→ **What this task involves**:
Reproduce, with no changes, the line that contains "Enable Torch Auto" and all the lines that come after it in the records.

→ **Data listing**:
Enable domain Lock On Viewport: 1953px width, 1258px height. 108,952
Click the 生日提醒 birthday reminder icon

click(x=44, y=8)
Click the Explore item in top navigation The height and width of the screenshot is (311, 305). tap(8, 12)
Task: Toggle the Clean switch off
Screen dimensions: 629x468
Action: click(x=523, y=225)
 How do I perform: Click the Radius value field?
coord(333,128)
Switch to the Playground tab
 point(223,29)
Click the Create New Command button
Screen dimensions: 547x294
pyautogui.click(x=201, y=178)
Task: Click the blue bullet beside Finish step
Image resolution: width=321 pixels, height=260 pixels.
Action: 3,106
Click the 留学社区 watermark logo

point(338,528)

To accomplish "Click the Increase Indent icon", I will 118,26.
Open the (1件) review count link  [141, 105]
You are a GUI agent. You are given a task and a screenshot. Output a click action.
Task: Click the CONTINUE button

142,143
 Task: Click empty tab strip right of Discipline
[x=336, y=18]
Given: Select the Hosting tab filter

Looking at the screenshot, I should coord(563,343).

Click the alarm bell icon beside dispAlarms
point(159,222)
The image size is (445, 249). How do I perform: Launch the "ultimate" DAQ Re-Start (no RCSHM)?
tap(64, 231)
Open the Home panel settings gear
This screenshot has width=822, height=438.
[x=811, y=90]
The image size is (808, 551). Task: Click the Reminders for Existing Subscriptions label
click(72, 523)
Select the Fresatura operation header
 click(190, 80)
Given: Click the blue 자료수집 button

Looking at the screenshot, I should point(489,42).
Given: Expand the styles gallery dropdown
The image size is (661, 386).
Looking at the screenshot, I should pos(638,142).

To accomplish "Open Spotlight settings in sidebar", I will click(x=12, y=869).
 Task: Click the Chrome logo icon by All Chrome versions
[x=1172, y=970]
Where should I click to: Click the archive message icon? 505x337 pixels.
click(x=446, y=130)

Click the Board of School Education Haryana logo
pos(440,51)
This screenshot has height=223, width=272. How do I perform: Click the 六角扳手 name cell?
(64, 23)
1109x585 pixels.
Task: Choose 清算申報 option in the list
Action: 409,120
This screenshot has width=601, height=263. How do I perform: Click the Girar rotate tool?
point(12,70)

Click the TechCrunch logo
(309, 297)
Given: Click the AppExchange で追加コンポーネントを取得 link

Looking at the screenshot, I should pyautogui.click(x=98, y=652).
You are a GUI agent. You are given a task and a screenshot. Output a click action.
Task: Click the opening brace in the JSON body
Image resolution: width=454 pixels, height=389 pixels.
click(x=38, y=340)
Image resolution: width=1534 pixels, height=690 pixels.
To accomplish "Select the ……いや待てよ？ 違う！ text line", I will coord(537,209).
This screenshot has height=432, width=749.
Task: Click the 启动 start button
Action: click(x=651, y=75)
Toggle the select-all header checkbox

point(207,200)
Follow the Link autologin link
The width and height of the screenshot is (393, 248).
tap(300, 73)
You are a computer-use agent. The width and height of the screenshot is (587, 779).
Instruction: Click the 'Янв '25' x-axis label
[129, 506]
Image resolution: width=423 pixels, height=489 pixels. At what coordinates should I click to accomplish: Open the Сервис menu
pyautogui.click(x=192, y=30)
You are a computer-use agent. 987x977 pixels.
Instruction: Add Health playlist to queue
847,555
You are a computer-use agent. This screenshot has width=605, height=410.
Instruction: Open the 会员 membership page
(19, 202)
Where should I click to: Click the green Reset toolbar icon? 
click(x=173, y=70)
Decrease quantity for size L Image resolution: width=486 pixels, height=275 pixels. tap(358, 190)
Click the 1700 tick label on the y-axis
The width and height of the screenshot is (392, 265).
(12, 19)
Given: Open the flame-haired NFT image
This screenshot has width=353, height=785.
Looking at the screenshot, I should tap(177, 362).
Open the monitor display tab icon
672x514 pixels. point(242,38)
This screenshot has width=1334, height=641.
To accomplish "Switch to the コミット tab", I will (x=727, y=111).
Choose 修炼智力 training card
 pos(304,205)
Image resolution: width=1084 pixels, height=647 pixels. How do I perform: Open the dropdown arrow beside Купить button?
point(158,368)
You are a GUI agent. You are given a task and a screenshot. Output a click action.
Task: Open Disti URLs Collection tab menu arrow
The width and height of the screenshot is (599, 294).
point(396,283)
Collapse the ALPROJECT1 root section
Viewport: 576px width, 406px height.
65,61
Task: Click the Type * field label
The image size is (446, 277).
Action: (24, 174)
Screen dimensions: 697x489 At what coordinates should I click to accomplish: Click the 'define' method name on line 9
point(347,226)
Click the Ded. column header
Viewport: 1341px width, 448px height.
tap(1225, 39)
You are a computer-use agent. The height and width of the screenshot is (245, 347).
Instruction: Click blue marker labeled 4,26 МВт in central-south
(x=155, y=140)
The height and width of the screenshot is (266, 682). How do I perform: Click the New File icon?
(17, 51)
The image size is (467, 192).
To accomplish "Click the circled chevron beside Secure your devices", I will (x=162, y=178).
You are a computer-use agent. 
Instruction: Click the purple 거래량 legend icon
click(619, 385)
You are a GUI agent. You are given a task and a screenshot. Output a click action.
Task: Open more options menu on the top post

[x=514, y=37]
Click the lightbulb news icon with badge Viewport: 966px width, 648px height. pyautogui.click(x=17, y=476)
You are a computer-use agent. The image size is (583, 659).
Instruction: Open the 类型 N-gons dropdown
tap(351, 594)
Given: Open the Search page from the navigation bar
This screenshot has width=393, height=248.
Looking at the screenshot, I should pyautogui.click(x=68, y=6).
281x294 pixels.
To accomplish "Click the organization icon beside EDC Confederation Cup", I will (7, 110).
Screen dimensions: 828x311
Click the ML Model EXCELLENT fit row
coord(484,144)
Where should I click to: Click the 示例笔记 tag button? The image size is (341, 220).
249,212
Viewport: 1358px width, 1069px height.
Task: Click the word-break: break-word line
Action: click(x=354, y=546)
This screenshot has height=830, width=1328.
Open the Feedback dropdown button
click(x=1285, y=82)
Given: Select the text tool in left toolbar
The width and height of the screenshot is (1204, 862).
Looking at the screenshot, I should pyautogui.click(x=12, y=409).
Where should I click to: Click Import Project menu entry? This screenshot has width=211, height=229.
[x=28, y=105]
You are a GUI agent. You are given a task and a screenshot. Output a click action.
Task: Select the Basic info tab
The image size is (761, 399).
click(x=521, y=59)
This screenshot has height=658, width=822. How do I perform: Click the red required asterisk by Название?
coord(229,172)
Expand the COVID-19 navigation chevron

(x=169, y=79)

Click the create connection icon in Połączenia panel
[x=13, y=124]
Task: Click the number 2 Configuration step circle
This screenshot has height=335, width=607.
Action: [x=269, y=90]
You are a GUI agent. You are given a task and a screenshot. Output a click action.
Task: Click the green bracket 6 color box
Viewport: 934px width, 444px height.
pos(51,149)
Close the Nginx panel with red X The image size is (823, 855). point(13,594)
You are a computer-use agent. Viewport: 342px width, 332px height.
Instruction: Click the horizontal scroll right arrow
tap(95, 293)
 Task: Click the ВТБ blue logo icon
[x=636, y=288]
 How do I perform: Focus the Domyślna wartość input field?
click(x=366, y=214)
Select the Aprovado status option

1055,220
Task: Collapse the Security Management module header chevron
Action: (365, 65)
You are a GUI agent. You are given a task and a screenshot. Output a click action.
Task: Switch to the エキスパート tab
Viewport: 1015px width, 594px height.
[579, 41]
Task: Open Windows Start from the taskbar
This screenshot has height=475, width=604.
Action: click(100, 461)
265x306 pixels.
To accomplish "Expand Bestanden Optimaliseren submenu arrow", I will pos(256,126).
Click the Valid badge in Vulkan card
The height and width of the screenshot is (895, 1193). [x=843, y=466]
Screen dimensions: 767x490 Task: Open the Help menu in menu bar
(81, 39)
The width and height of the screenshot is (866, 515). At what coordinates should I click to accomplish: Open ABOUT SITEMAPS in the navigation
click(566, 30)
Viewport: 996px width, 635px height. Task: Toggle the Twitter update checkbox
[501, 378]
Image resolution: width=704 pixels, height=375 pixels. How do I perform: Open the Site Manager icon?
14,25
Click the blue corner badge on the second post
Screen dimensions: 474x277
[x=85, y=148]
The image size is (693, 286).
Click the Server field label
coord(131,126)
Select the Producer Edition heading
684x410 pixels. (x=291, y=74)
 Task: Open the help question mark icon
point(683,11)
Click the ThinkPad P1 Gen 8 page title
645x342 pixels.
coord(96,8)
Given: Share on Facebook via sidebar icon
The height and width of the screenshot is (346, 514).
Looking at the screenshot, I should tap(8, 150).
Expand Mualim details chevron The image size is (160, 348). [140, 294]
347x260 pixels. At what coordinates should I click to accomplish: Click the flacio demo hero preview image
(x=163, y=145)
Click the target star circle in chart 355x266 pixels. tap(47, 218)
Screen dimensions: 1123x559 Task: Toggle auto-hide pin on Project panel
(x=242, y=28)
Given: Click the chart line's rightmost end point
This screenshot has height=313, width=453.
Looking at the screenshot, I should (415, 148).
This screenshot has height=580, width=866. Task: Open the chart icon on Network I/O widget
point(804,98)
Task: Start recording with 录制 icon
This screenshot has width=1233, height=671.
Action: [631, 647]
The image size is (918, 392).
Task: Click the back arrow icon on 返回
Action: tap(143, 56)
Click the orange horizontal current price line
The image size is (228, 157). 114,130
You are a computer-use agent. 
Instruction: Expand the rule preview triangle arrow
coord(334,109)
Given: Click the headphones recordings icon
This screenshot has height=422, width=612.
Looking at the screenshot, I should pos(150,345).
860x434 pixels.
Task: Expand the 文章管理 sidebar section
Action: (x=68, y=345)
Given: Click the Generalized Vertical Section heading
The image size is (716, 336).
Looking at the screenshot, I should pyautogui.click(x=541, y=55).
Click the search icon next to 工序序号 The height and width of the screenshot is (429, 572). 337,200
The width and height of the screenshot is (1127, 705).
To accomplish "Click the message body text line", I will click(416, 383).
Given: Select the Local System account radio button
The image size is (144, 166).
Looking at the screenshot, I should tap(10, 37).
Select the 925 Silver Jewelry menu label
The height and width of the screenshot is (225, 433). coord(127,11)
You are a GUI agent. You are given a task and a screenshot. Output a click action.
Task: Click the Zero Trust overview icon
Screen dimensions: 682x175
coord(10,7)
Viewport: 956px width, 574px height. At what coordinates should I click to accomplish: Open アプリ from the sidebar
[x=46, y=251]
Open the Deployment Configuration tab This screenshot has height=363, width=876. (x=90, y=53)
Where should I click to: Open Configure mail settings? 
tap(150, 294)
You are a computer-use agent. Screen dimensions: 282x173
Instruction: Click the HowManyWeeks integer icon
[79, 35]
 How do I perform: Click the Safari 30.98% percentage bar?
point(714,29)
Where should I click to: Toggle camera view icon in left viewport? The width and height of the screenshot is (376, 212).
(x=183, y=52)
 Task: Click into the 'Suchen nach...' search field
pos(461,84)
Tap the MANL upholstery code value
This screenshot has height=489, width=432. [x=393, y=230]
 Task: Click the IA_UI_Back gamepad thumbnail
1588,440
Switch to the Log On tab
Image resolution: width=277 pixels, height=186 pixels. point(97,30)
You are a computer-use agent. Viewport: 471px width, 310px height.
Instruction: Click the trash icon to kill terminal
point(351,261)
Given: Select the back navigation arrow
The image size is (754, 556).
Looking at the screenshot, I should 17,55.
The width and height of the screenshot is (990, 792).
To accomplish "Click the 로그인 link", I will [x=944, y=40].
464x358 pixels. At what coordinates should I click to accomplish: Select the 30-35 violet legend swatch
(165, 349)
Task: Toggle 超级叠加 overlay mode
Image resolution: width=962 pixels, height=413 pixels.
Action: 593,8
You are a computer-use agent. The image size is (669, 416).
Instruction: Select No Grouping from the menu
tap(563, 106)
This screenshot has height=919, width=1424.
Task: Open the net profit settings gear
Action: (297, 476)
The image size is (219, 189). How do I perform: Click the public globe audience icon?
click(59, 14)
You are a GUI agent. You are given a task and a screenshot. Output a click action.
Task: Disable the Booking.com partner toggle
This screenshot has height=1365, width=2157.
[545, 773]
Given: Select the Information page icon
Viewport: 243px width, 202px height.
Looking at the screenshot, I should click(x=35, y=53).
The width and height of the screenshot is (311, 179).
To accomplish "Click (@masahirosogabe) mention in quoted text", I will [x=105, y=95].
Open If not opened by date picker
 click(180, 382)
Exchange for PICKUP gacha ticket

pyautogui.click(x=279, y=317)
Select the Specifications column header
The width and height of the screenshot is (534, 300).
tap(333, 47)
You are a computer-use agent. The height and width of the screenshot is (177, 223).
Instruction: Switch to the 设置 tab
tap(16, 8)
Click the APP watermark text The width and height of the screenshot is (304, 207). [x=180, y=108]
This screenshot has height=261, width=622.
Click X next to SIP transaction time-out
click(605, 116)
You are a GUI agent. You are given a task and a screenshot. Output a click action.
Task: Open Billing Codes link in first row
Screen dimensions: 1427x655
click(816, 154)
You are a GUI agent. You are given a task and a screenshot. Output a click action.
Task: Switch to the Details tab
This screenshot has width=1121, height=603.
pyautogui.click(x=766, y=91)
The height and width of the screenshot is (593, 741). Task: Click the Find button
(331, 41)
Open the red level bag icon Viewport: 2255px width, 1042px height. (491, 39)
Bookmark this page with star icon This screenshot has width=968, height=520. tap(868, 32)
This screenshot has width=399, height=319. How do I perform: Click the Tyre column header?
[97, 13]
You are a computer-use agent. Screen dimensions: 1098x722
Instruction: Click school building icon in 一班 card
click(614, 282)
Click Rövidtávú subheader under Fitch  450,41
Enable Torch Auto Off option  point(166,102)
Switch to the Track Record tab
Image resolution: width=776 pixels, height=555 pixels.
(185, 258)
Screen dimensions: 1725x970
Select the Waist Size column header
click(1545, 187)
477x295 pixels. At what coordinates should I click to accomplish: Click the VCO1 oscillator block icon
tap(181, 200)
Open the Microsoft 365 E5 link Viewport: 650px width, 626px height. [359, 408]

→ **Exercise output**:
Enable Torch Auto Off option  point(166,102)
Switch to the Track Record tab
Image resolution: width=776 pixels, height=555 pixels.
(185, 258)
Screen dimensions: 1725x970
Select the Waist Size column header
click(1545, 187)
477x295 pixels. At what coordinates should I click to accomplish: Click the VCO1 oscillator block icon
tap(181, 200)
Open the Microsoft 365 E5 link Viewport: 650px width, 626px height. [359, 408]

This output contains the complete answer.